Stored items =
★ ★ ★ ★
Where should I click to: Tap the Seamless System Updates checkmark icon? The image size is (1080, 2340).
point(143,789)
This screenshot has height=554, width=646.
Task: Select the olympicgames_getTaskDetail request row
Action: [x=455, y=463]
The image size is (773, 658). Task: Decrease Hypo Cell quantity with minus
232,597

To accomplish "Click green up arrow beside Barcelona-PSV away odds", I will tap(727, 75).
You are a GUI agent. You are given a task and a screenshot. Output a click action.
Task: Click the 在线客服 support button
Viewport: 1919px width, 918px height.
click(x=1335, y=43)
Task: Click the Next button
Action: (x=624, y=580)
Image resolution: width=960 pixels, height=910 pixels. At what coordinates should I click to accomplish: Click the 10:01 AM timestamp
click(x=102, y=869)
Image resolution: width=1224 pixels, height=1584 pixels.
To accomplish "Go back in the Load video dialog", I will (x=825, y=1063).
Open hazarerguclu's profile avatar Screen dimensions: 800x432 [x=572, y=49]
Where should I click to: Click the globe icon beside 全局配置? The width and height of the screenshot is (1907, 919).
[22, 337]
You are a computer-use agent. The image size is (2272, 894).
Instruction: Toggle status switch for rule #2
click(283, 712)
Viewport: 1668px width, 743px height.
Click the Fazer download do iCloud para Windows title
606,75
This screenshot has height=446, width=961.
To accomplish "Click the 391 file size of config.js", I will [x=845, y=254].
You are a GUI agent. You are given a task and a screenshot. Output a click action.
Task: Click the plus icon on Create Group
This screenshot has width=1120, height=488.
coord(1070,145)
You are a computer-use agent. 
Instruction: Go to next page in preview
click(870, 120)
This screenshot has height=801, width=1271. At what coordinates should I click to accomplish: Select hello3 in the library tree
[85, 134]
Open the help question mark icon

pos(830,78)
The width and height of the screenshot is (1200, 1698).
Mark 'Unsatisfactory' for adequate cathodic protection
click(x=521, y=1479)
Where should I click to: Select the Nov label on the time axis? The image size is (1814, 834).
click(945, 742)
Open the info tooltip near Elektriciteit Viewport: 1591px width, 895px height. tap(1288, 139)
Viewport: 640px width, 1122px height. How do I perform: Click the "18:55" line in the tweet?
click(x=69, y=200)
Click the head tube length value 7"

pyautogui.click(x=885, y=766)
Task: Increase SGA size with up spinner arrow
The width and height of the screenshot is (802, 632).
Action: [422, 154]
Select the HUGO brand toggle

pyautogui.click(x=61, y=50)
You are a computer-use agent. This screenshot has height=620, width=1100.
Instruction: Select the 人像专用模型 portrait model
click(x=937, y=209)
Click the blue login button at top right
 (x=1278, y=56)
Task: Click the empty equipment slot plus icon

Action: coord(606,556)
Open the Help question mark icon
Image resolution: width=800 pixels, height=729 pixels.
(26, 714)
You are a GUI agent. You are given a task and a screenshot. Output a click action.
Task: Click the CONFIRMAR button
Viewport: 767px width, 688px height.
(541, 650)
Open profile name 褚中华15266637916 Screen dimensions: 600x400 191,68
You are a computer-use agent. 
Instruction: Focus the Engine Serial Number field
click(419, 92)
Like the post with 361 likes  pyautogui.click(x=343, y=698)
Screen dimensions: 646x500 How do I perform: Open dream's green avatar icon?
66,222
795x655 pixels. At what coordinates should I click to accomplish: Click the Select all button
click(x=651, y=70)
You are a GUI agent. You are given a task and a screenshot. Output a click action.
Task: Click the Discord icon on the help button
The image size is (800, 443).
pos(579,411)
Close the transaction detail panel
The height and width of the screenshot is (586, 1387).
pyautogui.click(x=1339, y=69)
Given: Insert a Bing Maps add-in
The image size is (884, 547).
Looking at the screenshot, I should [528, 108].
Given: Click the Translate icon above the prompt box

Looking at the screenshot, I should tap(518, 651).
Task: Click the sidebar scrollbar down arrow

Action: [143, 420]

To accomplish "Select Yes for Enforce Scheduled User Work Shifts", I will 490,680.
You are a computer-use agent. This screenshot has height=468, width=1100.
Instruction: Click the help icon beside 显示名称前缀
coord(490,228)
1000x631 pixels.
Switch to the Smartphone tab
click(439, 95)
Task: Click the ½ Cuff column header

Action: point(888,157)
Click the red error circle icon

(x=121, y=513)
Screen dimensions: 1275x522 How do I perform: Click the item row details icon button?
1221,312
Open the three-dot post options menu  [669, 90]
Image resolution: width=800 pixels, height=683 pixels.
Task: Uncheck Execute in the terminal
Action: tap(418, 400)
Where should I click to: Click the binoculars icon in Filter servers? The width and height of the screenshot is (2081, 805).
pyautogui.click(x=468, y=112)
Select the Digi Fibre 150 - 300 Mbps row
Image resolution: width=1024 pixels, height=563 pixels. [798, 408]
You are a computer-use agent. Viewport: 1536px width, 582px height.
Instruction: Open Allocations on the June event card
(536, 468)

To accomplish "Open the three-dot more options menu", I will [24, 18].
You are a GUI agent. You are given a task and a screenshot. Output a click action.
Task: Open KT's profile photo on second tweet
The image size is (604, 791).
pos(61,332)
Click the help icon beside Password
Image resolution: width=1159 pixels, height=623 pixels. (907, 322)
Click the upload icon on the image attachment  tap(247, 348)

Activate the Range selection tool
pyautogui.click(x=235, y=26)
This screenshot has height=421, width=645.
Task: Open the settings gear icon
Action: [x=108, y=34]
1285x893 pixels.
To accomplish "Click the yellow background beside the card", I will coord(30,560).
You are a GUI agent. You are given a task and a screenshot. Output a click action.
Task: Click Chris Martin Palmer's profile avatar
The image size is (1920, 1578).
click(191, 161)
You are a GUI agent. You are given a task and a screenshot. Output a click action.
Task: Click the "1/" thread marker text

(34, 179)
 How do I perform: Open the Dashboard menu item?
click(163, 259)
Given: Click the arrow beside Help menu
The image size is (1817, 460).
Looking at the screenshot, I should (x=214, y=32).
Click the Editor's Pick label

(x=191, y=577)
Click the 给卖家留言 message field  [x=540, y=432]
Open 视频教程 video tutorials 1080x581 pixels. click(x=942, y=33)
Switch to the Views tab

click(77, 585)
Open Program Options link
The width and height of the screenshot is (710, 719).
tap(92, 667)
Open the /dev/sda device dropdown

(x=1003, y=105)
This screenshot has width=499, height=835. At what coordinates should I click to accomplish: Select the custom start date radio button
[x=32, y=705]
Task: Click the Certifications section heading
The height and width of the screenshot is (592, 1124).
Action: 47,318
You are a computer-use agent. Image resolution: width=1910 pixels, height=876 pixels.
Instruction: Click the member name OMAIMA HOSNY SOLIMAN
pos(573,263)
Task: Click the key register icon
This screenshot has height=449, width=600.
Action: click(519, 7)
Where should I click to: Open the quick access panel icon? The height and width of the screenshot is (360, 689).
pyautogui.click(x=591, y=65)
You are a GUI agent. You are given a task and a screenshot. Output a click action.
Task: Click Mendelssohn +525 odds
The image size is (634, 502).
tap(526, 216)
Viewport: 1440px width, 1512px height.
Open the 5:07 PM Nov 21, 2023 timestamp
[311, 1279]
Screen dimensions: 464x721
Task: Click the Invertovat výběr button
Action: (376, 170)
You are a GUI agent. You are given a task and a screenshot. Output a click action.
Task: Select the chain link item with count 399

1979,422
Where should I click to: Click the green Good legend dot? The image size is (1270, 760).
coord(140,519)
★ ★ ★ ★
Would you please copy out every line of the data exactly?

Result of this task =
Where should I click to: Tap the Seamless System Updates checkmark icon? The image size is (1080, 2340).
point(143,789)
This screenshot has height=554, width=646.
Task: Select the olympicgames_getTaskDetail request row
Action: [x=455, y=463]
The image size is (773, 658). Task: Decrease Hypo Cell quantity with minus
232,597

To accomplish "Click green up arrow beside Barcelona-PSV away odds", I will tap(727, 75).
You are a GUI agent. You are given a task and a screenshot. Output a click action.
Task: Click the 在线客服 support button
Viewport: 1919px width, 918px height.
click(x=1335, y=43)
Task: Click the Next button
Action: (x=624, y=580)
Image resolution: width=960 pixels, height=910 pixels. At what coordinates should I click to accomplish: Click the 10:01 AM timestamp
click(x=102, y=869)
Image resolution: width=1224 pixels, height=1584 pixels.
To accomplish "Go back in the Load video dialog", I will (x=825, y=1063).
Open hazarerguclu's profile avatar Screen dimensions: 800x432 [x=572, y=49]
Where should I click to: Click the globe icon beside 全局配置? The width and height of the screenshot is (1907, 919).
[22, 337]
You are a computer-use agent. The image size is (2272, 894).
Instruction: Toggle status switch for rule #2
click(283, 712)
Viewport: 1668px width, 743px height.
Click the Fazer download do iCloud para Windows title
606,75
This screenshot has height=446, width=961.
To accomplish "Click the 391 file size of config.js", I will [x=845, y=254].
You are a GUI agent. You are given a task and a screenshot. Output a click action.
Task: Click the plus icon on Create Group
This screenshot has width=1120, height=488.
coord(1070,145)
You are a computer-use agent. 
Instruction: Go to next page in preview
click(870, 120)
This screenshot has height=801, width=1271. At what coordinates should I click to accomplish: Select hello3 in the library tree
[85, 134]
Open the help question mark icon

pos(830,78)
The width and height of the screenshot is (1200, 1698).
Mark 'Unsatisfactory' for adequate cathodic protection
click(x=521, y=1479)
Where should I click to: Select the Nov label on the time axis? The image size is (1814, 834).
click(945, 742)
Open the info tooltip near Elektriciteit Viewport: 1591px width, 895px height. tap(1288, 139)
Viewport: 640px width, 1122px height. How do I perform: Click the "18:55" line in the tweet?
click(x=69, y=200)
Click the head tube length value 7"

pyautogui.click(x=885, y=766)
Task: Increase SGA size with up spinner arrow
The width and height of the screenshot is (802, 632).
Action: [422, 154]
Select the HUGO brand toggle

pyautogui.click(x=61, y=50)
You are a computer-use agent. This screenshot has height=620, width=1100.
Instruction: Select the 人像专用模型 portrait model
click(x=937, y=209)
Click the blue login button at top right
 (x=1278, y=56)
Task: Click the empty equipment slot plus icon

Action: coord(606,556)
Open the Help question mark icon
Image resolution: width=800 pixels, height=729 pixels.
(26, 714)
You are a GUI agent. You are given a task and a screenshot. Output a click action.
Task: Click the CONFIRMAR button
Viewport: 767px width, 688px height.
(541, 650)
Open profile name 褚中华15266637916 Screen dimensions: 600x400 191,68
You are a computer-use agent. 
Instruction: Focus the Engine Serial Number field
click(419, 92)
Like the post with 361 likes  pyautogui.click(x=343, y=698)
Screen dimensions: 646x500 How do I perform: Open dream's green avatar icon?
66,222
795x655 pixels. At what coordinates should I click to accomplish: Click the Select all button
click(x=651, y=70)
You are a GUI agent. You are given a task and a screenshot. Output a click action.
Task: Click the Discord icon on the help button
The image size is (800, 443).
pos(579,411)
Close the transaction detail panel
The height and width of the screenshot is (586, 1387).
pyautogui.click(x=1339, y=69)
Given: Insert a Bing Maps add-in
The image size is (884, 547).
Looking at the screenshot, I should [528, 108].
Given: Click the Translate icon above the prompt box

Looking at the screenshot, I should tap(518, 651).
Task: Click the sidebar scrollbar down arrow

Action: [143, 420]

To accomplish "Select Yes for Enforce Scheduled User Work Shifts", I will 490,680.
You are a computer-use agent. This screenshot has height=468, width=1100.
Instruction: Click the help icon beside 显示名称前缀
coord(490,228)
1000x631 pixels.
Switch to the Smartphone tab
click(439, 95)
Task: Click the ½ Cuff column header

Action: point(888,157)
Click the red error circle icon

(x=121, y=513)
Screen dimensions: 1275x522 How do I perform: Click the item row details icon button?
1221,312
Open the three-dot post options menu  [669, 90]
Image resolution: width=800 pixels, height=683 pixels.
Task: Uncheck Execute in the terminal
Action: tap(418, 400)
Where should I click to: Click the binoculars icon in Filter servers? The width and height of the screenshot is (2081, 805).
pyautogui.click(x=468, y=112)
Select the Digi Fibre 150 - 300 Mbps row
Image resolution: width=1024 pixels, height=563 pixels. [798, 408]
You are a computer-use agent. Viewport: 1536px width, 582px height.
Instruction: Open Allocations on the June event card
(536, 468)

To accomplish "Open the three-dot more options menu", I will [24, 18].
You are a GUI agent. You are given a task and a screenshot. Output a click action.
Task: Open KT's profile photo on second tweet
The image size is (604, 791).
pos(61,332)
Click the help icon beside Password
Image resolution: width=1159 pixels, height=623 pixels. (907, 322)
Click the upload icon on the image attachment  tap(247, 348)

Activate the Range selection tool
pyautogui.click(x=235, y=26)
This screenshot has height=421, width=645.
Task: Open the settings gear icon
Action: [x=108, y=34]
1285x893 pixels.
To accomplish "Click the yellow background beside the card", I will coord(30,560).
You are a GUI agent. You are given a task and a screenshot. Output a click action.
Task: Click Chris Martin Palmer's profile avatar
The image size is (1920, 1578).
click(191, 161)
You are a GUI agent. You are given a task and a screenshot. Output a click action.
Task: Click the "1/" thread marker text

(34, 179)
 How do I perform: Open the Dashboard menu item?
click(163, 259)
Given: Click the arrow beside Help menu
The image size is (1817, 460).
Looking at the screenshot, I should (x=214, y=32).
Click the Editor's Pick label

(x=191, y=577)
Click the 给卖家留言 message field  [x=540, y=432]
Open 视频教程 video tutorials 1080x581 pixels. click(x=942, y=33)
Switch to the Views tab

click(77, 585)
Open Program Options link
The width and height of the screenshot is (710, 719).
tap(92, 667)
Open the /dev/sda device dropdown

(x=1003, y=105)
This screenshot has width=499, height=835. At what coordinates should I click to accomplish: Select the custom start date radio button
[x=32, y=705]
Task: Click the Certifications section heading
The height and width of the screenshot is (592, 1124).
Action: 47,318
You are a computer-use agent. Image resolution: width=1910 pixels, height=876 pixels.
Instruction: Click the member name OMAIMA HOSNY SOLIMAN
pos(573,263)
Task: Click the key register icon
This screenshot has height=449, width=600.
Action: click(519, 7)
Where should I click to: Open the quick access panel icon? The height and width of the screenshot is (360, 689).
pyautogui.click(x=591, y=65)
You are a GUI agent. You are given a task and a screenshot. Output a click action.
Task: Click Mendelssohn +525 odds
The image size is (634, 502).
tap(526, 216)
Viewport: 1440px width, 1512px height.
Open the 5:07 PM Nov 21, 2023 timestamp
[311, 1279]
Screen dimensions: 464x721
Task: Click the Invertovat výběr button
Action: (376, 170)
You are a GUI agent. You are given a task and a screenshot. Output a click action.
Task: Select the chain link item with count 399

1979,422
Where should I click to: Click the green Good legend dot? The image size is (1270, 760).
coord(140,519)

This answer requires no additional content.